I don't know of anyone who speaks more sense on the increasingly difficult task of how to manage mobile devices. For those of us in organisations too poor for a Gartner sub his blog is a precious free route that delivers unexpected pearls of wisdom.

Here's Nick:
Roughly speaking the management world splits into two camps: the traditionalists and the realists.

The traditionalists think that this is a battle which can still be won. They have 3 year strategies, roadmaps, user segmentation models, and a pile of technology such as device management tools, HVDs and virtualisation which they throw at their unfortunate users.
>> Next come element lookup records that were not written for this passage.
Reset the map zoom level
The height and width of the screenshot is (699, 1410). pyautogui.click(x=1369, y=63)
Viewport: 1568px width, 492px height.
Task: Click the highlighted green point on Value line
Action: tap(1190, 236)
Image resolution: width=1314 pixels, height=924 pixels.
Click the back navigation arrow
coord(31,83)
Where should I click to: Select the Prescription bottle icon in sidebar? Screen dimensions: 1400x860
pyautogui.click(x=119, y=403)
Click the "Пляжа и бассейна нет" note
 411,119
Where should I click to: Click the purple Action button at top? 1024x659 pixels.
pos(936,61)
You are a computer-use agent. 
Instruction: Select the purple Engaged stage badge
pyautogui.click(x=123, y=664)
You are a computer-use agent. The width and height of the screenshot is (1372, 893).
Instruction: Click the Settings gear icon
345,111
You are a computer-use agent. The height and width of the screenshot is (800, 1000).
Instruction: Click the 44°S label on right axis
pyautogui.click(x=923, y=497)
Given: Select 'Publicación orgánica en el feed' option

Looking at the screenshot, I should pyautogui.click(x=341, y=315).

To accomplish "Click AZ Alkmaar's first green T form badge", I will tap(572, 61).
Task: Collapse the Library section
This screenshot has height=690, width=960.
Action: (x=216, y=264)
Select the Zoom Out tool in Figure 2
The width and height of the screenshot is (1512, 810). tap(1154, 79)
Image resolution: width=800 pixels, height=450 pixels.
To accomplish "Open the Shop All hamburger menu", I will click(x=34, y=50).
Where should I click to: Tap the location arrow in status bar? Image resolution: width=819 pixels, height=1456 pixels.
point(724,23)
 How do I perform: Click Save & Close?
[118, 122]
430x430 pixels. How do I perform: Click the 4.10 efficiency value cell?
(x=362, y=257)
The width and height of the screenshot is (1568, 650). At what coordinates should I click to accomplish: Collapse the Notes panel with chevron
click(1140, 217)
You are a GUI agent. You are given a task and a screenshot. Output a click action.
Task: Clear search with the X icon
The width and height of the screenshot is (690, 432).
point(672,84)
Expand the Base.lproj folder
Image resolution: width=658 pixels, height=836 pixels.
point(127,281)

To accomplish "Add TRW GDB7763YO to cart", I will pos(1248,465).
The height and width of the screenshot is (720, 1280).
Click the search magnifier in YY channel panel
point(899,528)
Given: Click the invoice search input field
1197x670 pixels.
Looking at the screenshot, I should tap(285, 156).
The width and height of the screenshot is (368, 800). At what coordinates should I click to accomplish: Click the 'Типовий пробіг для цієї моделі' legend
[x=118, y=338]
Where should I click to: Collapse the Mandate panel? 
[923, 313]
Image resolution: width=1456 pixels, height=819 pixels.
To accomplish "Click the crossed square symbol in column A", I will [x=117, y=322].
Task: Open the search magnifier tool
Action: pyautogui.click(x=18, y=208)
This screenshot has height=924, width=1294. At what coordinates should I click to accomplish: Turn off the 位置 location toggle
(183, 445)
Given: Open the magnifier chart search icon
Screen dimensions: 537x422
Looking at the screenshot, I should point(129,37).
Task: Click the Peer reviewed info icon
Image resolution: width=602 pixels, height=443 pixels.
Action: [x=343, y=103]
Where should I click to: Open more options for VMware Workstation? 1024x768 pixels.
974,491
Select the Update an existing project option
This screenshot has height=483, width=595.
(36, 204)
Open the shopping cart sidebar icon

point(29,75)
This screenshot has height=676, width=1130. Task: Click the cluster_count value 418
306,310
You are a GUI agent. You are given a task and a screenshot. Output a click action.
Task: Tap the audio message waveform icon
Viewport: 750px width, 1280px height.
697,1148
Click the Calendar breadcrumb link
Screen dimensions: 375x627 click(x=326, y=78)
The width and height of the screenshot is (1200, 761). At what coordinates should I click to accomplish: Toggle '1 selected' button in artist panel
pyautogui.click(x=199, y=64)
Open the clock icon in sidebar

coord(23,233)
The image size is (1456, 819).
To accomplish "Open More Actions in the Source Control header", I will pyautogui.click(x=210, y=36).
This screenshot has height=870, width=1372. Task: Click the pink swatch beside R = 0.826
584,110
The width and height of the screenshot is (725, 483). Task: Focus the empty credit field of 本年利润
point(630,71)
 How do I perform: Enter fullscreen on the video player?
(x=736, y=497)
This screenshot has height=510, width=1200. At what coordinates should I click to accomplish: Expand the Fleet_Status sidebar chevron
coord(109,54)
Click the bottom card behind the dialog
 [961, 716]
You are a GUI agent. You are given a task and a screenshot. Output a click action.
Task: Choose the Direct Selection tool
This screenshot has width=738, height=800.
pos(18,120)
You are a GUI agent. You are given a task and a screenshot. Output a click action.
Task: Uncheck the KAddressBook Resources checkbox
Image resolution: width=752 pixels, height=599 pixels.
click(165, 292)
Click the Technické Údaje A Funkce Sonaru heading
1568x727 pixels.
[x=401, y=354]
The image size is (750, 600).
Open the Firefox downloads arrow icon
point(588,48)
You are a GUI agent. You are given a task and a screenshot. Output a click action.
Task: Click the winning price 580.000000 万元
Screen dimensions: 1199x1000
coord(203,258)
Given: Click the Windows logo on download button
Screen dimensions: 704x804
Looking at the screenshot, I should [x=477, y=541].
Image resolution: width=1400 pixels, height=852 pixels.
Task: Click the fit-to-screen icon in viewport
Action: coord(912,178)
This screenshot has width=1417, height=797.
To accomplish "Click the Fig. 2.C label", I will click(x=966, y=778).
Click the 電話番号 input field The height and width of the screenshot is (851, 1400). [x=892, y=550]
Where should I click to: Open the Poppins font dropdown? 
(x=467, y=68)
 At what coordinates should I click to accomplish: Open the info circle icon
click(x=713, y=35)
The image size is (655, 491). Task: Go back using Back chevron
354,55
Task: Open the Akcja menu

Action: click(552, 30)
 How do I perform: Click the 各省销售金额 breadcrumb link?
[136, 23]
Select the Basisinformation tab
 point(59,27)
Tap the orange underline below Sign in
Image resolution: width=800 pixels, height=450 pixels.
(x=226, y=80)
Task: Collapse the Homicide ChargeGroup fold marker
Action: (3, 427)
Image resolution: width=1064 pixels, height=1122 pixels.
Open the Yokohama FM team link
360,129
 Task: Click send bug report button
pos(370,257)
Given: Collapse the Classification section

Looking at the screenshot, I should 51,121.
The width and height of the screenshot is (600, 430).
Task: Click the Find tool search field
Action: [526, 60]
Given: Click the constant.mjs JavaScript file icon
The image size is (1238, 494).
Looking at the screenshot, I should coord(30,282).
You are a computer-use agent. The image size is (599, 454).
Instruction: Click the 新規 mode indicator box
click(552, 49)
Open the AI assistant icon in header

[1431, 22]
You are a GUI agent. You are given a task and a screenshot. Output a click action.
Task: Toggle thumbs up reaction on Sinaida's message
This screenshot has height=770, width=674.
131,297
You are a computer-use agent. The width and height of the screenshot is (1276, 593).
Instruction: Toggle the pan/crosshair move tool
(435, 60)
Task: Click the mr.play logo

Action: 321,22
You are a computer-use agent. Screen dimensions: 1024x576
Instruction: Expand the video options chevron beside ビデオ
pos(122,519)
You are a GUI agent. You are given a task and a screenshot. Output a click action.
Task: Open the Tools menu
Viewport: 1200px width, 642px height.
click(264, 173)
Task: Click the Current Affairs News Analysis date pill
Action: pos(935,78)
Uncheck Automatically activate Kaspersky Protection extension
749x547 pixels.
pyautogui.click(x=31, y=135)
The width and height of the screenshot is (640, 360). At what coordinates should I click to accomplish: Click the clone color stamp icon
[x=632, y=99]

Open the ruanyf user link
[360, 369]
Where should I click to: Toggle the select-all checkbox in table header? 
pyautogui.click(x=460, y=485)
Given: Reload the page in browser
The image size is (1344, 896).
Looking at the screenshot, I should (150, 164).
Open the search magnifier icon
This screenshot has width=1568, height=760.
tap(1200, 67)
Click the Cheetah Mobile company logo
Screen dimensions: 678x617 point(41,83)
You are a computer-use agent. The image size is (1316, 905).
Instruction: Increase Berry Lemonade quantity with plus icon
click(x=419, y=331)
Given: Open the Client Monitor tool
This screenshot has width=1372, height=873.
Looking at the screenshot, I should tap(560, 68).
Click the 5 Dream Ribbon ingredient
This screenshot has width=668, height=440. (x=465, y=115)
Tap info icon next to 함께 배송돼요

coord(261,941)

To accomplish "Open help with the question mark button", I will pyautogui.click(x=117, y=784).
They (finally and reluctantly) admitted they can’t stop iPhone but they’re busy building walls around what the users can do with it. They’re a bit like the philosophers in the Hitchikers Guide to the Galaxy, they want rigidly defined areas of doubt and uncertainty safely corralled within a neatly controlled universe.

The realists appreciate that the entire universe has become an area of doubt and uncertainty; control is no longer an option. Strategic segmentation models to define what facilities users need for their work are futile when new devices and services are emerging every month, the very nature of work is changing to become more autonomous, and adhocracies invent processes on the fly. Users – particularly knowledge workers – are saying: “I need new tools to do my job in new ways, and who cares if I downloaded them from an app store. I’m the one paying your salary and it’s unacceptable for the business to under-perform just to fit your outdated view of the world”. Realists are the inverse of the philosophers, they may implement a few rigidly controlled areas of certainty but they’re the exception rather than the rule.

Like many polarised conflicts neither side is entirely correct, but the world is shifting towards the realists...
The Gartner managed diversity model for mobile IT support has certainly influenced my thinking. I gave my take on it at our Futures Cafe last November. It included one Douglas Adams reference and a lot of restaurants, but not the one at the End of The Universe.

Here's something I wrote this morning, trying to establish the ground rules for our student laptop clinic:
We are happy to look at almost any hardware at the clinic, doesn't really matter if it is a laptop, netbook or iPad. The deal is:
  1. we commit to look at something, even if we think we can't help we don't dismiss problems out of hand,
  2. in exchange users understand there is no guarantee that we can resolve the issues,
  3. users meet us halfway - they don't dump problems on us, we work with them on it and they learn in the process, and can finish fixing it themselves when we've pointed them in the right direction,
  4. problems are contained within a fixed resource (time and staffing), they don't sprawl. Clinic finishes at 5pm prompt whether problem is fixed or not.
and on our forthcoming GetSatisfaction community support site for Mobile IT:
  1.  we have a willingness to engage with problems, and not dismiss them,
  2.  users understand we don't have all the answers and can't solve everything,
  3.  a contained forum, at a slight distance from the more guaranteed support mechanisms,
  4.  we work with users to produce answers together.

Hmmm. Am I being a traditionalist or a realist here? It rather looks as if I too want rigidly defined areas of doubt and uncertainty.

Perhaps I'm a pragmatist, recognising that a few such areas are all we can achieve in our current organisational context. If these work and prove themselves, then I may in time win the argument, and we'll let uncertainty take over Life, the Universe & Everything.